York County Republican state Rep. Seth Grove, the acting chairman of the House State Government Committee, on Friday defended his push for a legislative audit of the general election and questioned why a voting systems supplier pulled out of its appearance before his committee.
“My job is to figure out what happened and how we do it better,” Grove told the USA TODAY Network following a press conference in Harrisburg during which he called out Dominion Voting Systems officials for canceling an appearance before the State Government Committee.
“If they have nothing to hide, why are they hiding from us?” Grove said during the press conference.
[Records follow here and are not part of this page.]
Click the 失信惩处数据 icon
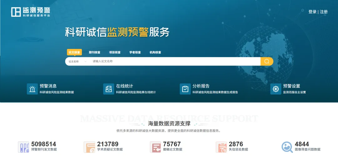Viewport: 338px width, 163px height. click(221, 147)
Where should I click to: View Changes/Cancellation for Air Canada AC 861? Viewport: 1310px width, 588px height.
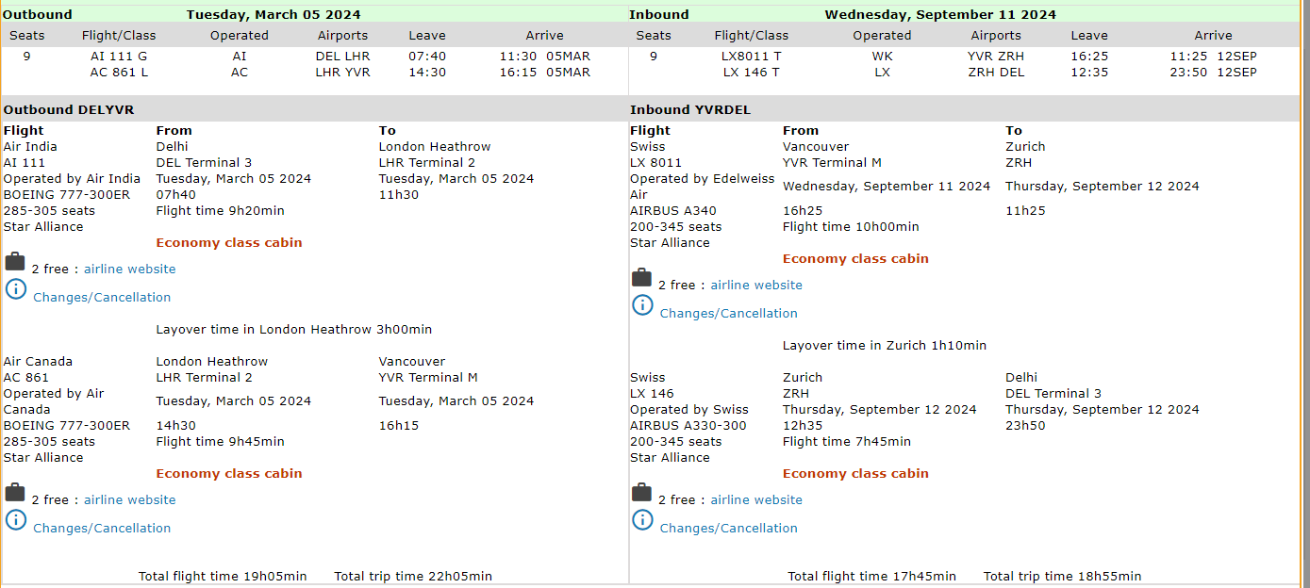(x=102, y=529)
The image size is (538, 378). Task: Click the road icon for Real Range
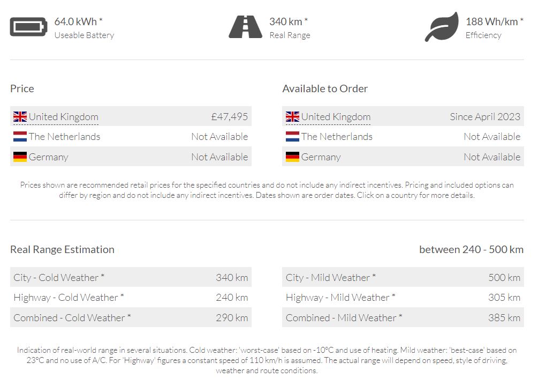[x=246, y=27]
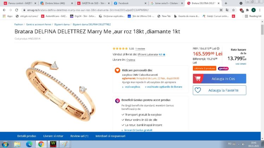Click the bracelet product image
This screenshot has height=148, width=264.
pyautogui.click(x=61, y=91)
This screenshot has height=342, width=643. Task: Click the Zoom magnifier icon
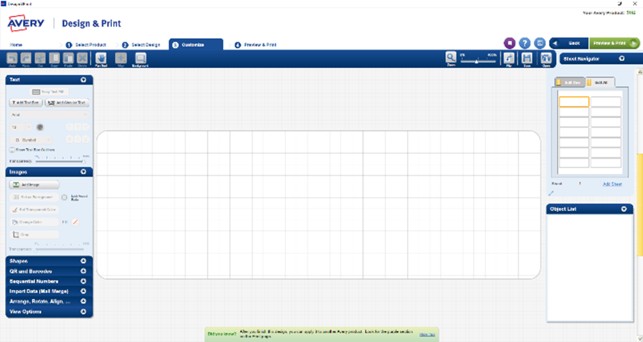point(451,58)
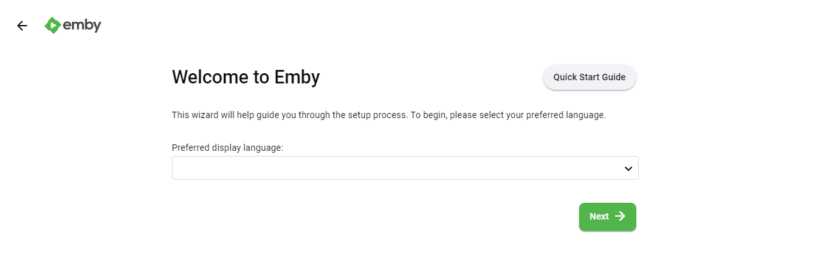
Task: Click the empty language selection box
Action: point(385,168)
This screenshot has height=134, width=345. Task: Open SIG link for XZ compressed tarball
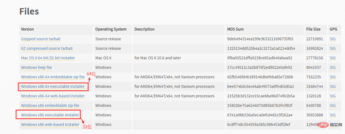(x=333, y=48)
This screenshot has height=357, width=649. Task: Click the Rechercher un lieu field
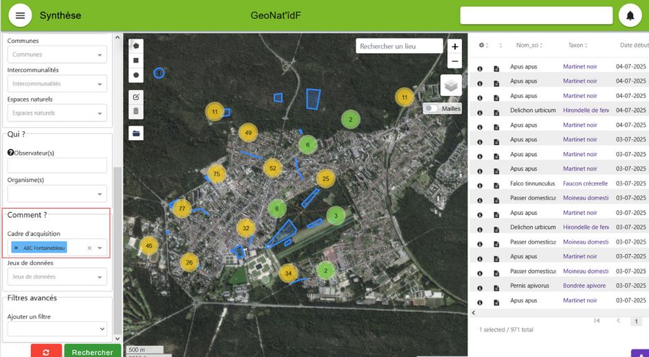[399, 46]
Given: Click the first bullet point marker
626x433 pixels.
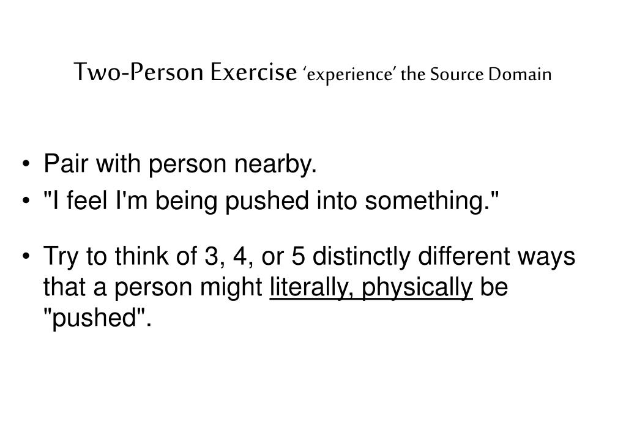Looking at the screenshot, I should pos(26,164).
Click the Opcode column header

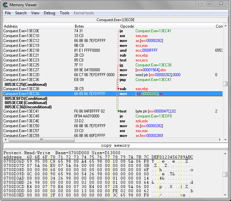click(127, 26)
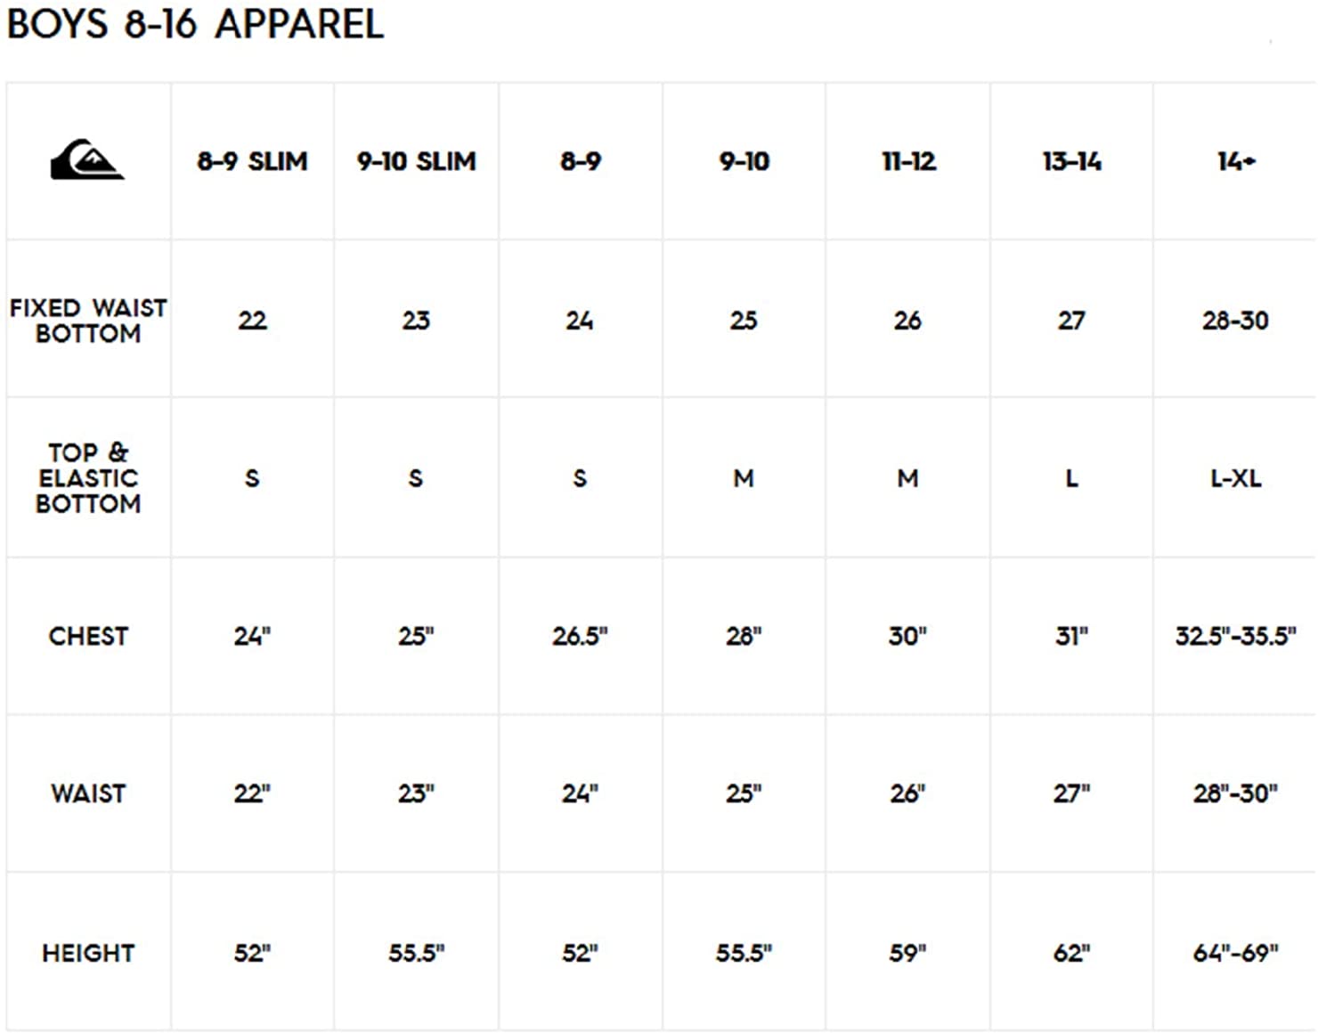The height and width of the screenshot is (1033, 1318).
Task: Click the L size cell under 13-14
Action: click(x=1071, y=478)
Dominion voting equipment is used by 1.3 million voters in 14 Pennsylvania counties: York, Erie, Montgomery, Bedford, Armstrong, Carbon, Crawford, Clarion, Fayette, Luzerne, Fulton, Jefferson, Pike and Warren.
President Donald Trump has targeted Dominion and accused it of helping President-elect Joe Biden win Pennsylvania, Georgia and Arizona, Bloomberg.com reported.
Dominion has a statement on its website addressing rumors and accusations, as well as noting that the U.S. Department of Homeland Security’s Cybersecurity and Infrastructure Security Agency (CISA) found no evidence of lost or deleted votes and called the election “the most secure in American history.”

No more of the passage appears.